▶ TUGAS DAN LATIHAN:
[A] Dalam teks tentang kontribusi bagi umat, tiga tokoh mana saja yang disebut telah mengubah hidup kita?
[B] Lanjutkan teks tentang kontribusi bagi umat mulai dari kalimat terakhirnya.

Kapan Kita Punya Kontribusi Sebesar Mereka?
“Orang yang membeli buku mahal harga 100 ribu itu (terasa) mahal. Tapi kalau nongkrong di cafe (menghabiskan) 200 ribu itu (dianggap) murah. Artinya, orientasi perut lebih besar daripada orientasi otak.”
Prof. Dr. K.H. Hamid Fahmy Zarkasy, M.A.Ed., M.Phil.
Rector, University of Darussalam Gontor
Kontribusi kita hari ini pada umat, sedikit banyak memang dipengaruhi oleh sosok inspiratif dalam hidup kita.
Meski sejarah tak dapat diulang, namun akui saja. Bahwa pembacaan kita pada sosok seperti Sultan Muhammad al-Fatih, Thariq bin Ziyad, dan Shalahuddin al-Ayyubi, berhasil mengubah hidup kita.
Tak hanya mengagumi kisah mereka. Bahkan, kita juga mengagumi para penulisnya sembari bergumam, “kapan kita punya kontribusi sebesar mereka?”
Aneh memang. Padahal, kisah para pahlawan muslim itu hanya memberikan inspirasi. Cerita mereka tidak menawarkan amalan-amalan khusus sebagaimana pembacaan kita pada kitab-kitab hadits, seperti shahih Bukhori-Muslim misalnya.
Tapi, begitulah hidup. Hal-hal aneh seperti itu, nyatanya terus terjadi dan berulang begitu saja.
Mungkin benarlah apa yang disampaikan oleh Prof. Dr. –Ing Fahmi Amhar dalam bukunya, “TSQ Stories: Kisah-Kisah Penelitian dan Pengembangan Sains dan Teknologi di Masa Peradaban Islam”,
“Dengan kisah-kisah ini (sejarah kejayaan Islam) kita tidak ingin bernostalgia dan selalu menengok masa lalu. Apalah artinya uang segudang tapi adanya di masa lalu dan sekarang dengan kantong kosong dan perut lapar kita menjadi pengemis pada rentenir-rentenir dunia?

▶ BARIS DATA:
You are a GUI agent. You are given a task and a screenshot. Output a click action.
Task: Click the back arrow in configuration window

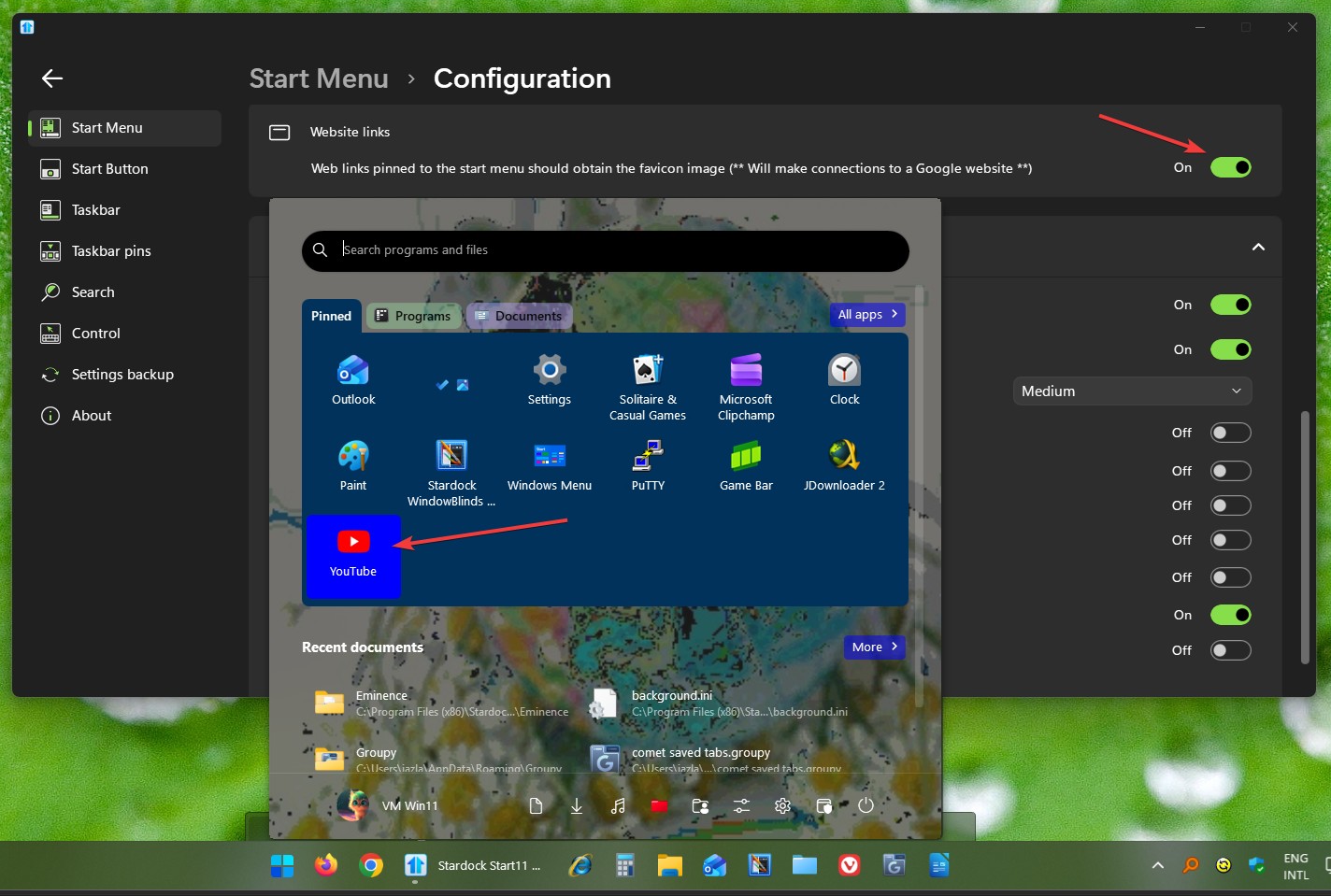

▶ KUNCI JAWABAN:
[A] Sultan Muhammad al-Fatih, Thariq bin Ziyad, dan Shalahuddin al-Ayyubi.

[B]
Namun dengan kisah-kisah ini kita ingin menunjukkan, bahwa kita pernah memiliki kakek dan nenek orang-orang hebat nan mulia. Di dalam tubuh kita mengalir darah mereka. Dan kita juga masih memiliki apa yang pernah membuat mereka hebat dan mulia, yakni ajaran Islam.”
Dan barangkali, inilah yang juga disebut sebagai pahala investasi. Kisah-kisah mereka, yang berhasil menginspirasi kita hari ini, semoga terhitung sebagai pahala kebaikan.
Termasuk juga, bagi kita yang menuliskan kisah mereka, dan menceritakannya pada khalayak. Mungkin, inilah yang disebut dengan “multilevel pahala”.
Karena menulis, memang memiliki kekuatan yang lebih dahsyat dibandingkan peluru.
Jika satu peluru hanya mampu menembus satu kepala, namun satu tulisan mampu menembus ribuan bahkan jutaan kepala.
___
“Ketika dulu awal-awal kuliah dan sering nongkrong di perpustakaan kampus, entah kenapa, buku-buku sejarah Aceh karya Hasjimi, Mohammad Said, T. Iskandar, sampai Lombard-lah yang pertama kali menarik perhatian. Dan saya langsung dibuat jatuh cinta karenanya.
Sejak itu, tema-tema tentang spirit Islam di Aceh menjadi santapan utama. Menjelajah berbagai literasi tentang itu sampai akhirnya menemukan dwilogi novel Perang Aceh karya Sayf Muhammad Isa.
Takjub, tentu saja. Mas Isa berhasil menuliskan perjalanan jihad Kesultanan Aceh dengan mengambil sosok Teuku Nanta Seutia, ayahanda Cut Nyak Dien sebagai tokoh utama, sampai ke perjuangan Cut Nyak Dien itu sendiri. Novelnya begitu “banjir data”, dan kerennya, disusun begitu kronologis sembari melukiskan suasana Bandar Aceh, Pagaruyung, Batavia, Makkah, İstanbul, sampai Den Haag dan London.
Kecintaan saya terhadap Tanah Rencong makin menjadi-jadi. Sampai dulu hendak membuat novel juga tentang Aceh di era Sumatera Pasai, tapi ngga jadi-jadi, wkwk.
Saat ini, alhamdulillah bisa membuat secuil karya ilmiah tentang “Khilafah dan Ketakutan Penjajah Belanda“. Tentu saja tema Aceh masih dominan dalam karya ini; thanks to Mas Isa yang dulu telah banyak menginspirasi saya.
Maka ketika Mas Isa sekarang memberi testimoni atas karya receh ini, saya sangat bahagia bisa diapresiasi oleh penulis yang saya kagumi. Tiada yang bisa dihaturkan kepada Mas Isa, kecuali jazakallahu khayran katsiran!”